= ModeMapping =

ModeMapping is a research technique developed by Stuart Karten Design (SKD), a Los Angeles, United States, based industrial design firm. It is a method of interpreting standard consumer research to uncover areas of unmet needs.

It can be understood as a visualization tool that tracks the state of mind of consumers over time. Designers can then look for patterns by using a colorcoding system of categorizing these states of mind, or “modes,” that describe activity (“work mode” or “play mode”). The color-coded patterns of consumer behavior allow designers to look for shared experiences and then use these observations to suggest solutions that will appeal to customers. This also creates a topography of sorts of consumer activities as well as how they are thinking and feeling during those activities.

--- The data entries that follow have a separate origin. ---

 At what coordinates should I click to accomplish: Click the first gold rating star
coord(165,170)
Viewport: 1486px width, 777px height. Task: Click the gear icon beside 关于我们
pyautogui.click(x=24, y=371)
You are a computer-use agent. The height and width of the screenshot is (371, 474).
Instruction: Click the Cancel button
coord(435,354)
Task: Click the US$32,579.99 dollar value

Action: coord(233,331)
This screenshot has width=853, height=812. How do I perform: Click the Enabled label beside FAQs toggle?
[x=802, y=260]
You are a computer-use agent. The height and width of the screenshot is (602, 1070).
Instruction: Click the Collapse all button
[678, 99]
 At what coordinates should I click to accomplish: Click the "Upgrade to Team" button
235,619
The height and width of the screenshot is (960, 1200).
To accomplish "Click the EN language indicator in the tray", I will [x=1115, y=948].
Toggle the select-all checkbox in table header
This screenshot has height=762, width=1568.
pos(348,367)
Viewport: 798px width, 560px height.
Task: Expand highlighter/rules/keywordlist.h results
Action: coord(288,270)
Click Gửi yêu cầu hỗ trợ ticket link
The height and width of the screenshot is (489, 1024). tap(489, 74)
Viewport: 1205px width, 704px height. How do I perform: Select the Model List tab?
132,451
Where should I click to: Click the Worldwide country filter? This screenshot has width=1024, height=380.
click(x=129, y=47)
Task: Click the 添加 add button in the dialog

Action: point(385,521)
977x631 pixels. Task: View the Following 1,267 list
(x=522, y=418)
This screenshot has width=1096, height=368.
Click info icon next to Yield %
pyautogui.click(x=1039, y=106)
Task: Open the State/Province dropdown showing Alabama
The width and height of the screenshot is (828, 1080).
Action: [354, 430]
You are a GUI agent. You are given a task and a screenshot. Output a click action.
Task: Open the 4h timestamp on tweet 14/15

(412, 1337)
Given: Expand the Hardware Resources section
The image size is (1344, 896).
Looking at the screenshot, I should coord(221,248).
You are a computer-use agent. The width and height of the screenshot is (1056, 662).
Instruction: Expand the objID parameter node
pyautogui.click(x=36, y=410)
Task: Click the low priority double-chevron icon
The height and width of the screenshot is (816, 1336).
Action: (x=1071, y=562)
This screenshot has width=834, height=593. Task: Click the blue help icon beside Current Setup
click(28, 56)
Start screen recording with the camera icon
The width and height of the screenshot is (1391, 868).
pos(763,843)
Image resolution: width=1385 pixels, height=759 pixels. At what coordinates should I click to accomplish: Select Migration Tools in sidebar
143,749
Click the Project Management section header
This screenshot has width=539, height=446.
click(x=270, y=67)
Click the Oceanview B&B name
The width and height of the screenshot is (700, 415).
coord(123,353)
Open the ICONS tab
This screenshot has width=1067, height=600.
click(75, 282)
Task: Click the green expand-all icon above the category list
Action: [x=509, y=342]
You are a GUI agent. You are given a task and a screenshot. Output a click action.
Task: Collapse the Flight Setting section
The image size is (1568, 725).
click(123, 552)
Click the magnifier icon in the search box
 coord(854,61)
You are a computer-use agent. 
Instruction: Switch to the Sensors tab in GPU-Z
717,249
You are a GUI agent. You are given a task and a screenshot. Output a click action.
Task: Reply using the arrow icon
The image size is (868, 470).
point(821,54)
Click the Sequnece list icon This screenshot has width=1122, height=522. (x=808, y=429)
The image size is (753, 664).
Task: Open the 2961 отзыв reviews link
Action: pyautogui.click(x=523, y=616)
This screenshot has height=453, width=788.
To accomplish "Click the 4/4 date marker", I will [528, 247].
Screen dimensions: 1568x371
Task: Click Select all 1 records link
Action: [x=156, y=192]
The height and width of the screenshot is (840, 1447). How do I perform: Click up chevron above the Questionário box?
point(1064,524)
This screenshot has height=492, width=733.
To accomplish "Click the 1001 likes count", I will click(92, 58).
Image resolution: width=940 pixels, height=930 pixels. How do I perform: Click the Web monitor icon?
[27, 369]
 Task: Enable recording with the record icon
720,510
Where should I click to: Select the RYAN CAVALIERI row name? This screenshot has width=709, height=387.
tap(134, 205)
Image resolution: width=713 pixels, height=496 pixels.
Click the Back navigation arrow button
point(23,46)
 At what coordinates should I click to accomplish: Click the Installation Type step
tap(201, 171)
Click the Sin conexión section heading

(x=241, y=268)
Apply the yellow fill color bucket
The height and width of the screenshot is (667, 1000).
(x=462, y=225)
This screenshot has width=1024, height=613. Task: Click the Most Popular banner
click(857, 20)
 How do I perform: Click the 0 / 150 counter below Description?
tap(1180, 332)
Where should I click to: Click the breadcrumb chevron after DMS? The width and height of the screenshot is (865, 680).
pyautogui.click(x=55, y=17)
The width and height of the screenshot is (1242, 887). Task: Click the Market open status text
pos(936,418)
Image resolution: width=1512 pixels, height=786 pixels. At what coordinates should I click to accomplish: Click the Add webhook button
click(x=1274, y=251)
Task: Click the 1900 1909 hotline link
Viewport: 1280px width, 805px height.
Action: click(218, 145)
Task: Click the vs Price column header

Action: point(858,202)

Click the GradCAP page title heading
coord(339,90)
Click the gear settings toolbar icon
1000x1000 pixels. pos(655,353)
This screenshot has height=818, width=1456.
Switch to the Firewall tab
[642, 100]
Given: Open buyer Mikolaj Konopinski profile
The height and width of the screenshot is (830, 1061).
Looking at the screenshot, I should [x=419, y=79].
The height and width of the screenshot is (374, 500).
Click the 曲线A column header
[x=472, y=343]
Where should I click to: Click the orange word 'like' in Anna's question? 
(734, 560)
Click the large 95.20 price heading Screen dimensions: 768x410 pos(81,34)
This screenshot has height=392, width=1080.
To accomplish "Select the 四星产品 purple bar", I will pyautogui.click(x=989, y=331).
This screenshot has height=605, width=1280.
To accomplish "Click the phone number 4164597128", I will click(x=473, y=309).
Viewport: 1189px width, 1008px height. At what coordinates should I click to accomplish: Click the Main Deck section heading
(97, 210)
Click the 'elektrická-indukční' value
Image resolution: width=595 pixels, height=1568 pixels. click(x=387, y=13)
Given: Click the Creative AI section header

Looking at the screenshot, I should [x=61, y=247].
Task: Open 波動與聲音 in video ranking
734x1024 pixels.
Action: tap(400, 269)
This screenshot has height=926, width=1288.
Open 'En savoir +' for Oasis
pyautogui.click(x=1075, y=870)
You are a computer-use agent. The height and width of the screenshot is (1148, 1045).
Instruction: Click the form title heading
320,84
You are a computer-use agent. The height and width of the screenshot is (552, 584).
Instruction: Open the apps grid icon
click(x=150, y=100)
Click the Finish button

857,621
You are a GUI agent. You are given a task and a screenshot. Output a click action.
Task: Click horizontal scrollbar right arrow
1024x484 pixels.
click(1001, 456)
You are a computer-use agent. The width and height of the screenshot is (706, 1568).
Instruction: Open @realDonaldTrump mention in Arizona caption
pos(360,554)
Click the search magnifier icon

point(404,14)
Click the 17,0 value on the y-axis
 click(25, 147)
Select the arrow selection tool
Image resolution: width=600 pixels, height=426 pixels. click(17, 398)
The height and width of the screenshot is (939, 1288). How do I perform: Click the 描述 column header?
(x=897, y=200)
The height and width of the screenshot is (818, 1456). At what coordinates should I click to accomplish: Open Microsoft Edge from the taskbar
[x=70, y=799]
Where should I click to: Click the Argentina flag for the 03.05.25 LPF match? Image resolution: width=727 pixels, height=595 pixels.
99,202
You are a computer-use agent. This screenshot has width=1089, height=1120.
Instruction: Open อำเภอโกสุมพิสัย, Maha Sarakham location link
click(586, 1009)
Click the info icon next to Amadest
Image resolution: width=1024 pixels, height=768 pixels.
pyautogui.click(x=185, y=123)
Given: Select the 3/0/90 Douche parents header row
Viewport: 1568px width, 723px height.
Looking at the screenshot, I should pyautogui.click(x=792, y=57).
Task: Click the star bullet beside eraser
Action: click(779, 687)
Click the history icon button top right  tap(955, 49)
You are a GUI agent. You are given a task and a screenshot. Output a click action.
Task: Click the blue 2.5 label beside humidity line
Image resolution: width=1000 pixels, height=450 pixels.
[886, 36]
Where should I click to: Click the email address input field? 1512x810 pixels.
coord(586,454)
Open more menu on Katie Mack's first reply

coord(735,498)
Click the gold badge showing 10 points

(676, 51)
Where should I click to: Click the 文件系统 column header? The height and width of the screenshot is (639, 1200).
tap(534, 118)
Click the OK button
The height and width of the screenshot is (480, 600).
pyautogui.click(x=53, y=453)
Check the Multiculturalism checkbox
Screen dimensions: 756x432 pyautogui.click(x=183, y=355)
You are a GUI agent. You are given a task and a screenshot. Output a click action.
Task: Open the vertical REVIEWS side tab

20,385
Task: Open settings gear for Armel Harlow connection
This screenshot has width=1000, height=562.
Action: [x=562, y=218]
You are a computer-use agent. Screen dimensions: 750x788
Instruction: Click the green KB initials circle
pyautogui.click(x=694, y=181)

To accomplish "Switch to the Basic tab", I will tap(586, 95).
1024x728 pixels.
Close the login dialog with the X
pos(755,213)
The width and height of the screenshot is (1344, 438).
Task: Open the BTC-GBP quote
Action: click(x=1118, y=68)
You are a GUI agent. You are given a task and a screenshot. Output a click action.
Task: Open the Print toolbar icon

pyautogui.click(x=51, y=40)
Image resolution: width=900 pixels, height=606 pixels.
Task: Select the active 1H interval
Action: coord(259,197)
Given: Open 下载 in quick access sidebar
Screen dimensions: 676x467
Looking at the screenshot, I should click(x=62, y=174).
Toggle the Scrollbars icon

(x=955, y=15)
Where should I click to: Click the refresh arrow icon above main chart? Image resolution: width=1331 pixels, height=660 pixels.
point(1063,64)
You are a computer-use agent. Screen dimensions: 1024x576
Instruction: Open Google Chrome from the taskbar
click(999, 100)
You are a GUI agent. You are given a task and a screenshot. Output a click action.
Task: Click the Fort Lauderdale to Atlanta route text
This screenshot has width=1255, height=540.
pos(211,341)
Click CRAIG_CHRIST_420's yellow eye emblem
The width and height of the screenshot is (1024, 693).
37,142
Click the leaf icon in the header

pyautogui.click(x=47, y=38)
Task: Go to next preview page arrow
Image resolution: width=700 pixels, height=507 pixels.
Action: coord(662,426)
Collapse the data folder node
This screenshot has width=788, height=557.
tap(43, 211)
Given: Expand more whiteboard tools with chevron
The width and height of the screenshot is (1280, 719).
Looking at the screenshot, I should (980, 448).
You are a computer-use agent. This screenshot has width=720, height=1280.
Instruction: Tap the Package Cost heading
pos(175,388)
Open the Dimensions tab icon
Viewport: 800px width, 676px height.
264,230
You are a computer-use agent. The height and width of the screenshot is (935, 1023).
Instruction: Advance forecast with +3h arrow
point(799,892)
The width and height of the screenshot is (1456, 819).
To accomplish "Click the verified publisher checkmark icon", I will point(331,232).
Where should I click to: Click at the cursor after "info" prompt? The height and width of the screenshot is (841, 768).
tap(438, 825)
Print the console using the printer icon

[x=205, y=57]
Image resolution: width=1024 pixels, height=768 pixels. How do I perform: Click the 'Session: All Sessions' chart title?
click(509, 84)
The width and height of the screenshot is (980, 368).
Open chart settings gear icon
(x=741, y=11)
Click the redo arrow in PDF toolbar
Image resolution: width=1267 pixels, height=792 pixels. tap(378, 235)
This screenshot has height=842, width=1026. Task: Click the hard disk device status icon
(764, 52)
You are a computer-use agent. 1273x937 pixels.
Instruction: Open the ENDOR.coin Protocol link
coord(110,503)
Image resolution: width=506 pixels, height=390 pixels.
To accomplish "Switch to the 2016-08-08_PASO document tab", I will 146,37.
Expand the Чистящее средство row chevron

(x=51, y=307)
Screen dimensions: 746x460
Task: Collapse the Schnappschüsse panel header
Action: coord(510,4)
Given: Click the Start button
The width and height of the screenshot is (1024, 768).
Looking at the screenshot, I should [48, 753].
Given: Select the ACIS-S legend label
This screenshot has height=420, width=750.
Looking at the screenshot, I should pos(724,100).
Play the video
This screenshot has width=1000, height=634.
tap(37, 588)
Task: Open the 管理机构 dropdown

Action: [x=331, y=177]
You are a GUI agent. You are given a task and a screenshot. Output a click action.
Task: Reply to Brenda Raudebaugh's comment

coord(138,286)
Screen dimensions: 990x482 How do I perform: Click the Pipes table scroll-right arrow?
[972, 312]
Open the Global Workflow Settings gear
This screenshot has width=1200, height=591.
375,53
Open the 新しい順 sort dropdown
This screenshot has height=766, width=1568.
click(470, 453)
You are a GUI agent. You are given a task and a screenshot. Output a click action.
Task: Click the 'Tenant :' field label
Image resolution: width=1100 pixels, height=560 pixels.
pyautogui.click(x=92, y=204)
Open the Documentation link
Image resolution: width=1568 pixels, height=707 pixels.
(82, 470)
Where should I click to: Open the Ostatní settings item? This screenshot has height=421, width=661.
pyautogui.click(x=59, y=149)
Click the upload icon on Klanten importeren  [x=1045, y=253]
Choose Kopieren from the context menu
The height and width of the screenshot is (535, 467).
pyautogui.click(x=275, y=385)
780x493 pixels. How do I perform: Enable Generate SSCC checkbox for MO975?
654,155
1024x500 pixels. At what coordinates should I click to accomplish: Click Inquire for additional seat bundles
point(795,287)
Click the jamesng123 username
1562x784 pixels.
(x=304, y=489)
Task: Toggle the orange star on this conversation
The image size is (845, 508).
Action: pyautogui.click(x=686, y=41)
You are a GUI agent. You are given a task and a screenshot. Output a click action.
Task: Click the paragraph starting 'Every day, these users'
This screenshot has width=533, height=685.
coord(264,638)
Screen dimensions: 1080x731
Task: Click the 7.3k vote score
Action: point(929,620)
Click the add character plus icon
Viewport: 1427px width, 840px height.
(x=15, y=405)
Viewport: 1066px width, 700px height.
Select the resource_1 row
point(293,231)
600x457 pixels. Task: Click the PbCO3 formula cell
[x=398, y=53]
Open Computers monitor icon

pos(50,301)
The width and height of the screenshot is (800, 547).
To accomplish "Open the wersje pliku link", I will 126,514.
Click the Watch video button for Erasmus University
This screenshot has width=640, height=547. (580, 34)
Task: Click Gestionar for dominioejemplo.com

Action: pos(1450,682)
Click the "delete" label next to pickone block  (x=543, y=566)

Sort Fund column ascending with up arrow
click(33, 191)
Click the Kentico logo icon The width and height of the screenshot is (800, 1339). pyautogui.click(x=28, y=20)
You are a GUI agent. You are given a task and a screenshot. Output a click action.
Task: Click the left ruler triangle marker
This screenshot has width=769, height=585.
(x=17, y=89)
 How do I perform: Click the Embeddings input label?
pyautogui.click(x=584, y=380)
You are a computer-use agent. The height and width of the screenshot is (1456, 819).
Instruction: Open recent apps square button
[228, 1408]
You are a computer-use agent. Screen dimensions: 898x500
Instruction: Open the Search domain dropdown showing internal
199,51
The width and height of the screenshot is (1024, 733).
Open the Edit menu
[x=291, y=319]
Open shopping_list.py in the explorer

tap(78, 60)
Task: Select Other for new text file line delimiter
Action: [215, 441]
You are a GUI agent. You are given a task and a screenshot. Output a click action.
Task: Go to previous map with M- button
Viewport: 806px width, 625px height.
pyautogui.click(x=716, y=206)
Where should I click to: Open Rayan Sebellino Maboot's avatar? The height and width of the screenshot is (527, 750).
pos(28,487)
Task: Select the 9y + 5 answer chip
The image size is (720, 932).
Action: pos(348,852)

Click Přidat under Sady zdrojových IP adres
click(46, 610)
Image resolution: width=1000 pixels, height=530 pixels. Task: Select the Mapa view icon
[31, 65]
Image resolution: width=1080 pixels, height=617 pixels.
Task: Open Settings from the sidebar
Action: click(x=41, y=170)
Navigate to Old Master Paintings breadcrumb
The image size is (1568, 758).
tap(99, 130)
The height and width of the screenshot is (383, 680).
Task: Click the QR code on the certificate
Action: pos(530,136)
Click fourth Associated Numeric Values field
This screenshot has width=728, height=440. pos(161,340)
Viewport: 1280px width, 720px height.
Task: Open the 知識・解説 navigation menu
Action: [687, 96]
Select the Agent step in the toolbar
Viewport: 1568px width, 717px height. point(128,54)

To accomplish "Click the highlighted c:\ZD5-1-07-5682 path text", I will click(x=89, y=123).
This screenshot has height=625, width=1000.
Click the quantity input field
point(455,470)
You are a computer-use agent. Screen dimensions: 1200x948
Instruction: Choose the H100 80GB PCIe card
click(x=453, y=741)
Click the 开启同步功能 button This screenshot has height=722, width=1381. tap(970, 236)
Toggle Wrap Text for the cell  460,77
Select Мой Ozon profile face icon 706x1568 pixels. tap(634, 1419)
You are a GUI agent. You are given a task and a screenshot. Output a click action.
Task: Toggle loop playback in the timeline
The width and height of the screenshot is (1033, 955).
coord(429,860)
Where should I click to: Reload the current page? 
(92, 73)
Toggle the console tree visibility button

SKD has used ModeMapping to drive product lines for companies including Johnson Controls and Avery Dennison. For example, for Johnson Controls, SKD found that the drivers they observed all made quick, frequent transitions from role to role (parent at school, friend meeting peers at a restaurant) throughout the day. Seeing this pattern led the designers to suggest products such as a modular storage system that can easily be loaded into a vehicle and a reminder system (using RFID tags) that would alert drivers when important items weren’t brought into the car.

ModeMapping has won a Silver International Design Excellence Award in 2006.

BusinessWeek featured ModeMapping as an “innovation tool worth trying now.”